The report states that Canada is home to approximately 15,000 polar bears (representing two-thirds of the global total), with the population extending to four provinces and three territories within the Arctic marine environment. The report adds that the species is of cultural, spiritual and economic significance to Canadians, and particularly to Canada’s Northern Aboriginal peoples. As a symbol of the pristine Arctic environment, polar bears are seen throughout the world as a barometer of important environmental issues, especially climate change and pollution.
Just when you think the report is on the bear’s side, it states “as a background analysis in support of the regulatory and future decision-making processes, this document explores evidence of economic values relevant to polar bears as well as economic activities affecting the polar bear and its habitat.”

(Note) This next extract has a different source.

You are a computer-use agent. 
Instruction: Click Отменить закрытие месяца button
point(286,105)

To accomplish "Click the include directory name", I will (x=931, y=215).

The first part of the report covers socio-economic factors such as tourism, aboriginal hunting and “use of the polar bear as a symbol.” The second part focuses on the analysis of economic activities which could have an impact on the polar bear and its habitat, such as mining and oil and gas exploration.
We’ll leave you to read the full report, but in short the value for preserving the species was by far the most significant in monetary terms. It amounted to $6,320 million/year for all of Canada. The value of viewing polar bears in the wild came in second at $7.2million/year, sport hunting was third at $1.3million/year and subsistence hunting was fourth at $0.6million/year.
Make of that what you will.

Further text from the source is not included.